Sans doute on parviendra par la suite à combiner toutes les autres substances végétales et animales avec les acides, et nous pouvons même déja tirer cette conséquence des expériences que nous venons de rapporter ; car s’il en est qui ne s’y combinent point directement, ce n’est point une preuve contre ce que j’avance. L’alcool, qui dans son état ordinaire n’a point la propriété de neutraliser les acides végétaux, ne l’acquiert-il pas par la présence d’un acide minéral ? Qu’on place donc ces substances dans diverses circonstances, et l’on trouvera probablement celle qui convient à leur union avec les acides. Ce sont, à la vérité, des recherches laborieuses, mais utiles et importantes, qui doivent nous faire connoître une longue série de composés d’un ordre particulier, et qui par cela même doivent jeter un grand jour sur l’analyse végétale et animale. En effet, n’est-il pas probable qu’on rencontrera dans les corps organiques des composés de ce genre ? La noix de galle n’en est-elle pas un exemple ? Ne seroit-il pas possible que l’acide acétique que nous donnent les matières végétales et animales, en les distillant, ne fût pas tout contenu dans quelques-unes ? Le succin, sur-tout, dont on retire de l’acide succinique par la distillation, ne seroit-il pas formé d’une matière grasse et d’acide succinique ? Les graisses, qui nous donnent de l’acide sébacique, ne seroient-elles point encore dans le même cas ? Enfin, l’amer qu’on forme en traitant les matières animales par l’acide nitrique et qui se comporte comme une substance très-oxigénée quoique non acide, et l’acide jaune qui d’après MM. Fourcroy et Vauquelin se forme dans la même opération, ne seroit-ce point une combinaison intime d’un acide et d’une autre matière ? Mais c’est sur-tout dans l’explication des phénomènes que nous offre la décomposition des matières végétales et animales par les acides, qu’il faudra tenir compte de leur tendance à se combiner avec ces matières.

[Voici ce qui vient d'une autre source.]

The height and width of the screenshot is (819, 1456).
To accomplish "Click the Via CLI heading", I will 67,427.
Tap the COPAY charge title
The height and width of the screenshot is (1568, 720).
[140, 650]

Ainsi on voit donc que ce principe général est susceptible d’un grand nombre d’applications : on doit donc chercher à l’établir de plus en plus ; et c’est ce que j’essaierai de faire dans des Mémoires subséquens.




  1. Ier vol. des Mémoires d’Arcueil.
  2. Voy. le Mémoire précédent.
  3. Voy. Journal de Gehlen, tom. 6, pag. 458.
  4. Annales de chimie, tom. 56, pag. 24.